Treasury to end oversight of £425m scheme to help banks after RBS bailout

The Treasury building in Westminster, London
Banking Competition Remedies’ data shows that of 24 banks that received money under the scheme, 15 have not delivered projects they have been paid for. Photograph: Bloomberg/Getty Images

Lenders that received payouts from a £425m pot of public cash set aside after Royal Bank of Scotland was bailed out in 2008 will not be held accountable over delayed projects, after the Treasury refused to extend supervision arrangements beyond the new year.

Under so-called state aid rules, which applied when the UK was still a member of the European Union, RBS money was given to smaller challenger banks to spend developing their services for business customers, in an effort to promote competition and offset the market-skewing effects of RBS’s £45bn government bailout in 2008.

But the Banking Competition Remedies (BCR) body, which distributed funds and monitors how they are spent, is set to be wound down in February. Data published by the BCR reveals that, of the 24 recipients of the funds, 15 have “deliverables outstanding”, meaning they have yet to deliver the projects they were paid for.

In a public warning issued months before its planned liquidation, the BCR said: “No alternative reporting mechanism has been put in place for those awardees with outstanding deliverables and, therefore, they will be responsible for holding themselves to account and updating on their public commitments.”

It will leave no one to oversee the way lenders including Metro Bank, Virgin Money, the Cooperative Bank and specialist lenders like Atom Bank deliver their delayed projects, and spend any remaining funds.

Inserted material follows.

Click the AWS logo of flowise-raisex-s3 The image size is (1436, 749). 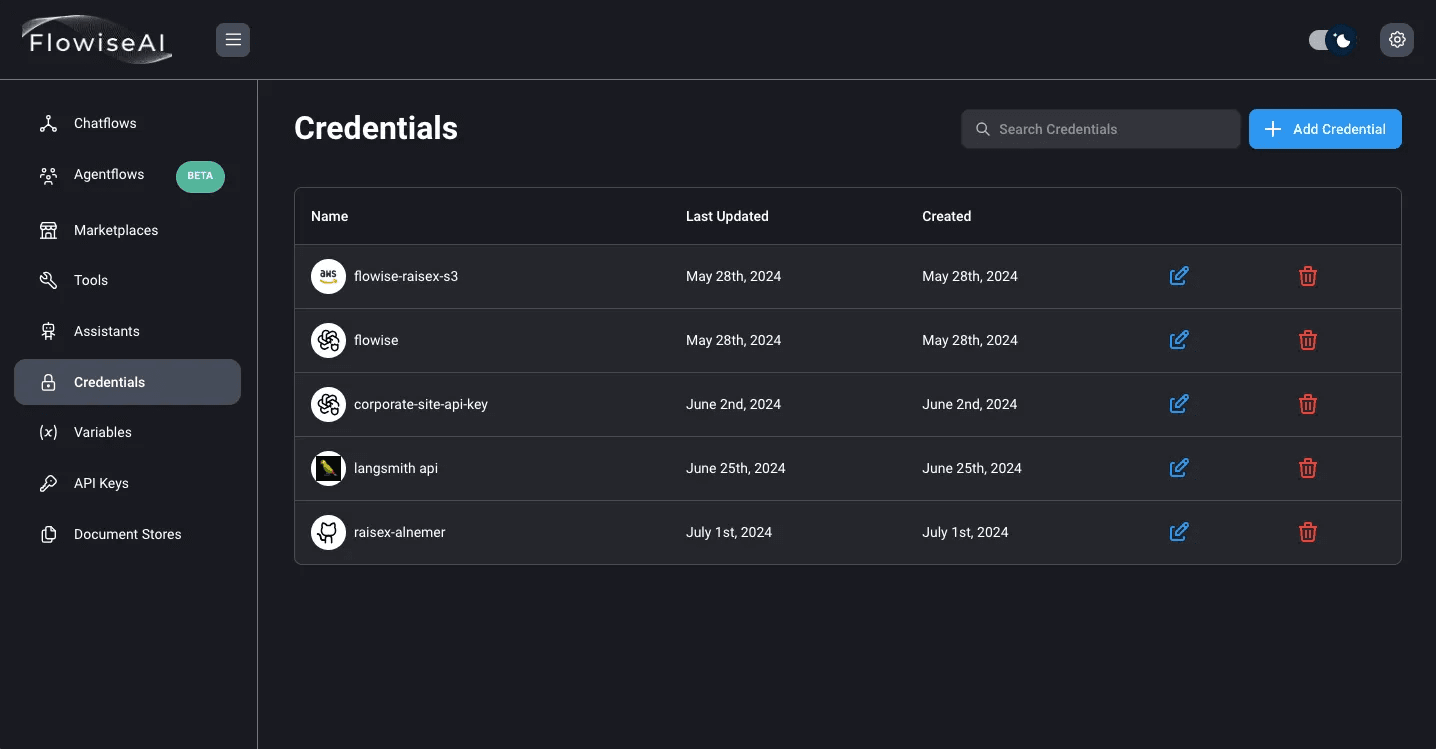328,276
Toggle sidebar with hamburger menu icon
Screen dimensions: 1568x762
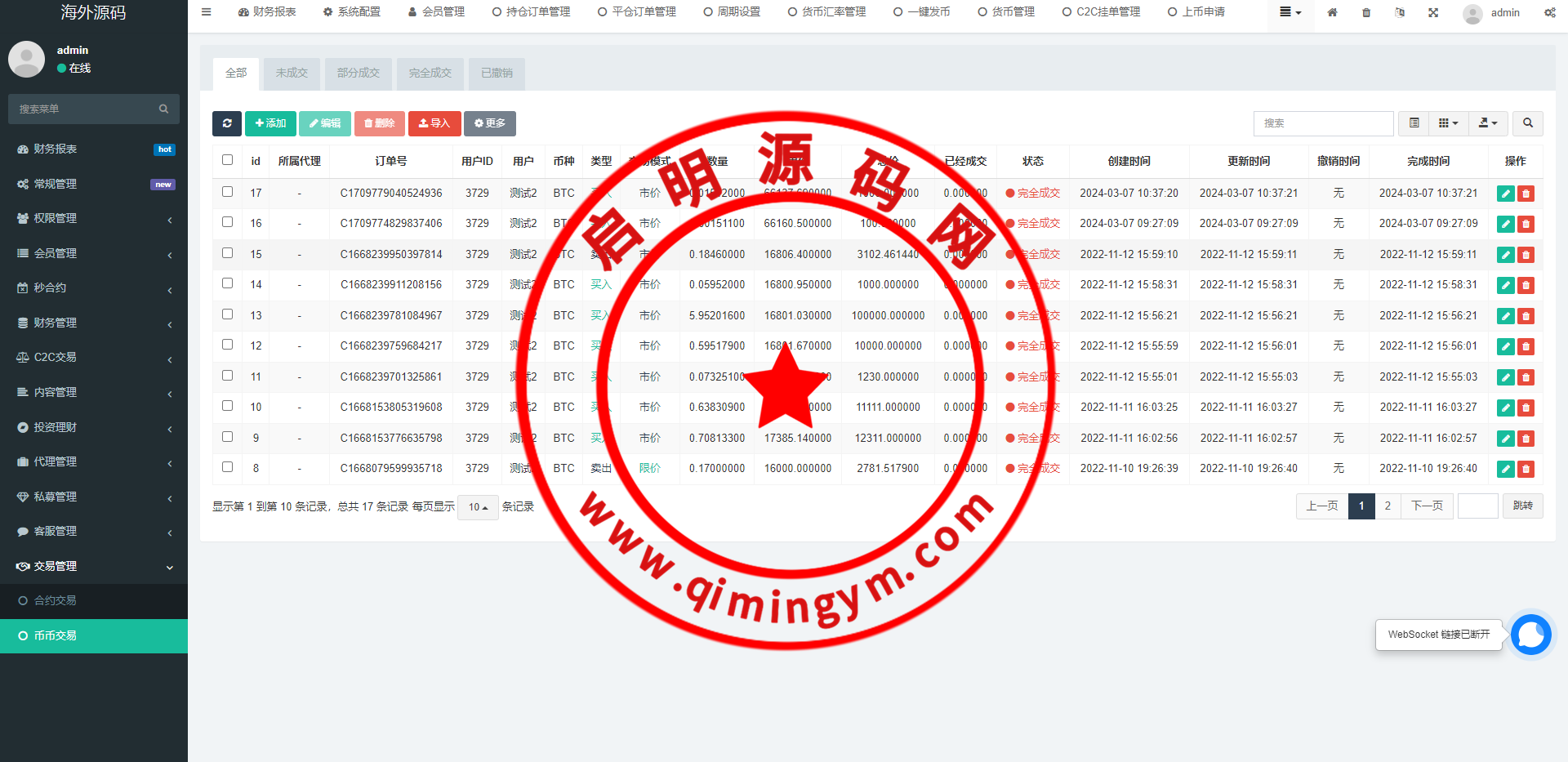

Metro Bank, which was controversially awarded the largest prize of £120m in 2019 despite a major accounting scandal months earlier, has so far opened only four of the seven branches it promised by the end of 2023. The lender, which ended up handing back £50m of its funds a year later, was also 4,000-shy of the 206,000 business current account customers it hoped to gain by year-end. A Metro Bank spokesperson said the bank had made “good progress” and was confident in reaching store opening and account volume goals by 2025.

Meanwhile, the Co-operative Bank had only managed to cut its 15-day account opening process to seven days, leaving a “notable gap” in meeting its five-day target. It has also only managed to secure 1.8% of the UK SME market, versus targets for 2.1%.

Virgin Money is also tracking behind its near-term customer targets, the BCR said, without giving exact figures. The bank said it had achieved six of eight commitments and expected to achieve remaining targets by the agreed 2025 target date.

While the BCR asked ministers to extended its term until at least the end of 2024, that request was ultimately denied by the Treasury earlier this year, without any alternative monitoring system being put in place.

No public explanation has been given for refusing the request from BCR, which has had its operating costs – £15m to date – covered by RBS, now known as NatWest Group.

There are also no penalties for missing targets, and the BCR, with its dwindling powers, has only been able to recommended that lenders publish updates on their websites.

While the 15 lenders reached a number of their respective targets, many remain unfulfilled. They have blamed a range of factors, including the impact that the UK’s economic slowdown had on borrowing by businesses, as well as the tighter labour market, which made it harder to find competent staff for their new or expanded services.

The Treasury said: “The successful implementation of the Alternative Remedies Package (ARP) resolved a key legacy issue for NatWest, facilitating further sales of the government’s shareholding whilst benefitting the SME banking market.

“Banking Competition Remedies has played an important role in monitoring the ARP to date and have already set out a recommendation that firms continue to provide updates on any outstanding commitments going forwards.”